#### [Work to complete]
Look below for the line with "The image size is (662, 333)." and the line with "Task: Click the"; repeat exactly those two lines and all lines between them, but no pictures.

#### [Records provided]
══════════════════════════════

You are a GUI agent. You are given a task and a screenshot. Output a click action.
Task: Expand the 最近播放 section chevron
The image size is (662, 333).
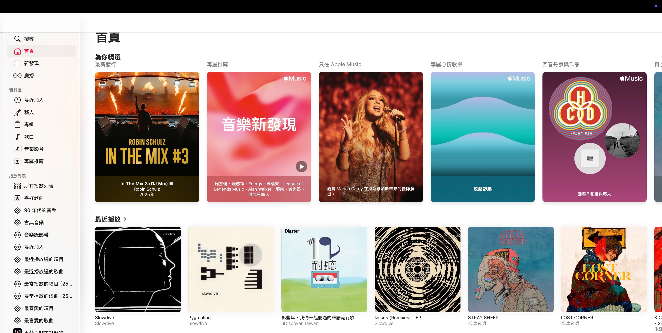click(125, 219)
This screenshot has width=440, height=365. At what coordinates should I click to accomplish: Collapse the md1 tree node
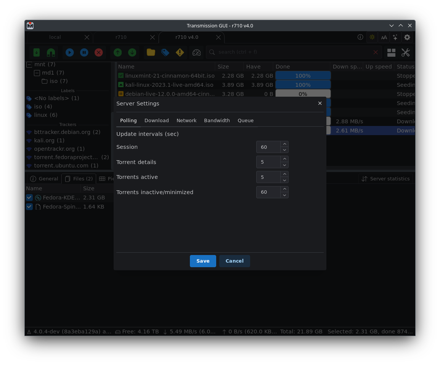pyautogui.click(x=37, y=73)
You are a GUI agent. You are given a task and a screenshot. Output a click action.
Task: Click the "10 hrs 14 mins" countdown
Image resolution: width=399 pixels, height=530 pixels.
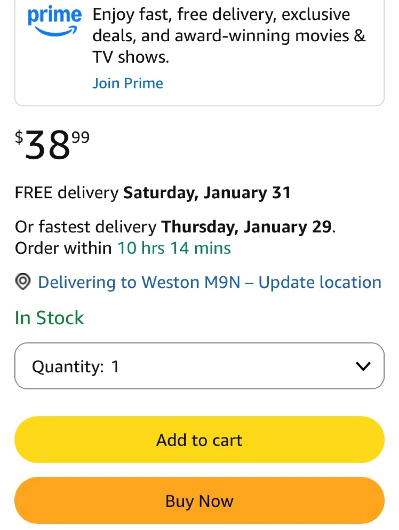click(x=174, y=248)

══════════════════════════════

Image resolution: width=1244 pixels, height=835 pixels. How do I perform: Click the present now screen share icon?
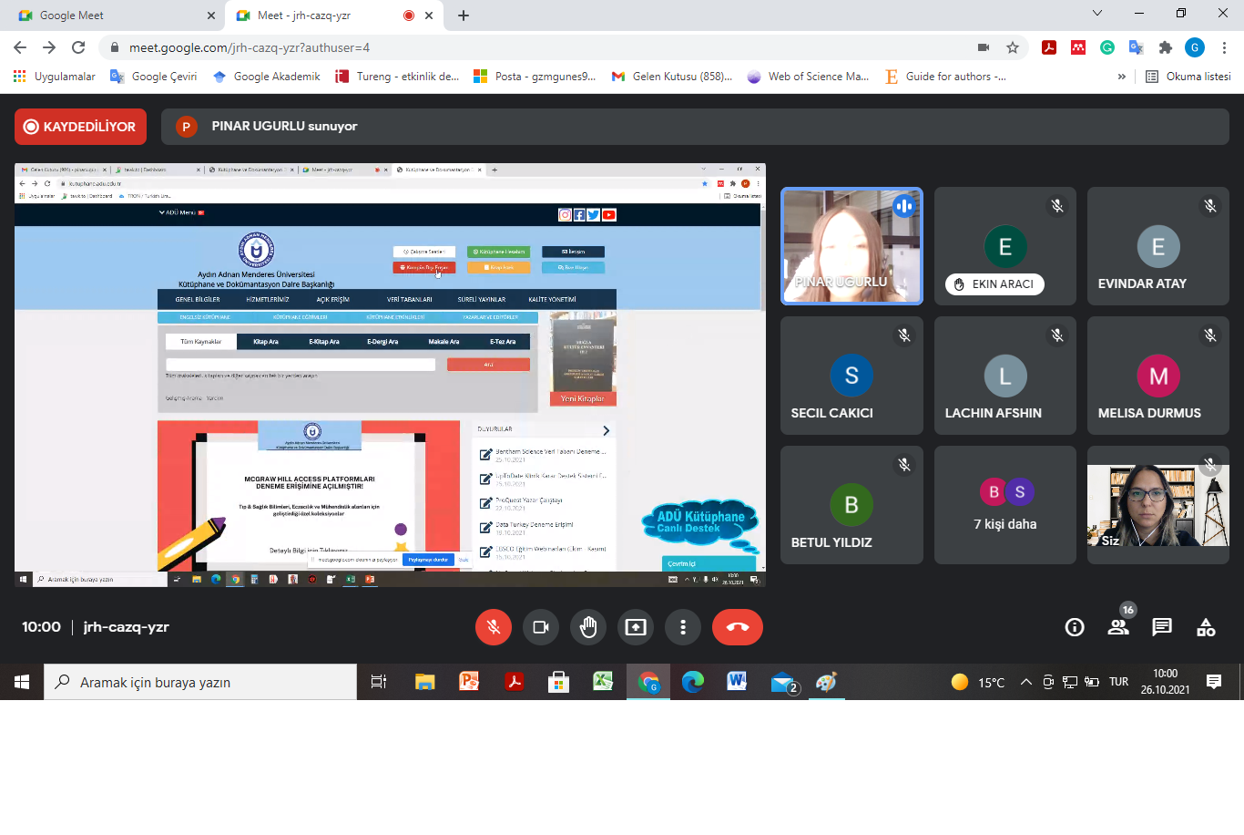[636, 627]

══════════════════════════════

#### [Written solution]
The image size is (662, 333).
click(125, 219)
This screenshot has width=440, height=365. At what coordinates should I click to accomplish: Collapse the md1 tree node
pyautogui.click(x=37, y=73)
You are a GUI agent. You are given a task and a screenshot. Output a click action.
Task: Click the "10 hrs 14 mins" countdown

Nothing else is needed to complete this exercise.